━━ Excerpt provided ━━
I shall attempt to contact Professor Frangi at the University of Pavia to see if he has a view on the closeness of our picture to Nuvolone himself. I note, meanwhile, that the life dates he gives for this artist -- 1608/09-1661 -- differ slightly from those on ArtUK (1608-1665).

Jacinto Regalado,

That sounds excellent, Richard, especially contacting Frangi.

Jacinto Regalado,

As for Nuvolone's dates, the Italian Wikipedia gives 1609-1662, as does Getty/ULAN.

Osmund Bullock,

Richard, I don't think I'll able to get to the NAL before early April, I'm afraid.

Thanks all for your comments.

With regard to the provenance I presume this has been taken from the inscription on the reverse, which reads: 'Prince Belosselsky Nov. 18th 1920'. This is also noted on the original catalogue card.

To add to the conversation around attribution, there is also a note in our object file which reads: 'Denis Mahon - Verbally 23rd May 1968 - suggests Parmese School'.

Thanks for the further information. I think it worth checking the two Belosselsky sale catalogues of 1921 in any case and have submitted an online request in this connection to the NAL.

I have also written to Professor Frangi, mentioning the hope of obtaining a higher-resolution image for him. I wonder if this would be possible, please -- Elizabeth or Marion/David?

I have received a full and very interesting reply, with two images, from Professor Francesco Frangi.
━━━
━━ Supplied data ━━
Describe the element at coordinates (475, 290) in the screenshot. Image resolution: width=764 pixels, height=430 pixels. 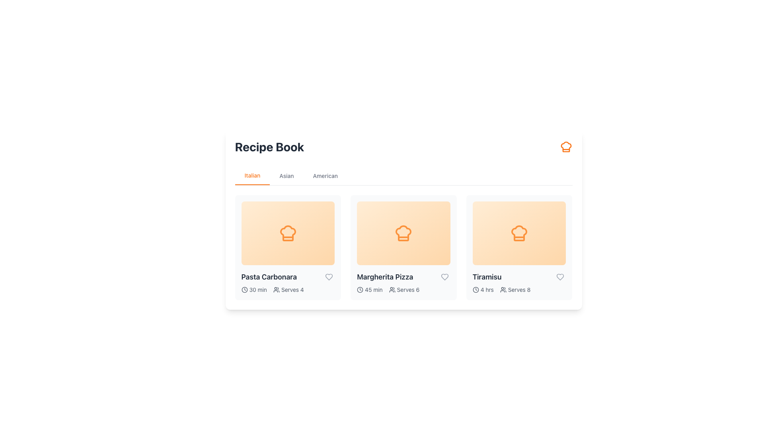
I see `the clock icon in the details section of the 'Tiramisu' recipe card that symbolizes the duration for the recipe, which is represented visually and is located next to the text '4 hrs'` at that location.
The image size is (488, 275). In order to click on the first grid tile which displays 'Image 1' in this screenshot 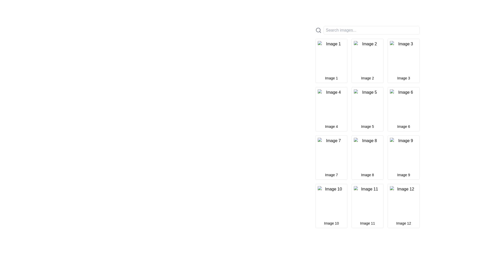, I will do `click(332, 61)`.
━━━
Your tasks -
(a) In the discussion about the Nuvolone painting, what inscription is on the back of the picture?
(b) From the discussion about the Nuvolone painting, list every source named for Nuvolone's life dates, with the dates each one gives.
(c) Pick up the discussion about the Nuvolone painting after its last sentence and carry it forward.

Replies -
(a) 'Prince Belosselsky Nov. 18th 1920'

(b)
- Professor Frangi: 1608/09-1661
- ArtUK: 1608-1665
- Italian Wikipedia: 1609-1662
- Getty/ULAN: 1609-1662

(c)
He writes that the Sheffield paining is a faithful replica of an ’invenzione’ [original composition] by Carlo Francesco Nuvolone known from a very dirty and poorly conserved canvas in the sacristy of the basilica of San Giulio on the Island of San Giulio (Lago d’Orta/Lake Orta between Piedmont and Lombardy). To ascertain whether our picture is an autograph work by Nuvolone or a workshop replica it would be necessary to see a photograph of better quality. However, he warns that the distinction between autograph works and studio replicas is not always easy to make in the case of the Nuvolone brothers. He confirms that the original subject was St Anthony of Padua with the infant Christ, the latter figure transformed into Cupid by the addition of wings – a subsequent intervention. The theme was treated many times by Nuvolone. His most important version of this subject is the altarpiece in the church of Sant’Anna in Bedisco di Oleggio (province of Novara) which shows variations in the poses of Christ and the saint.

I hope it will be possible for the collection or Art Detective to provide a high-resolution image of the Sheffield picture to be sent to Professor Frangi.

Jacinto Regalado,

That's excellent, Richard. The match between the San Giulio picture and ours is practically perfect except for the later alterations, which are an interesting curiosity but, ideally, would be removed by someone with suitable expertise if this is autograph Nuvolone.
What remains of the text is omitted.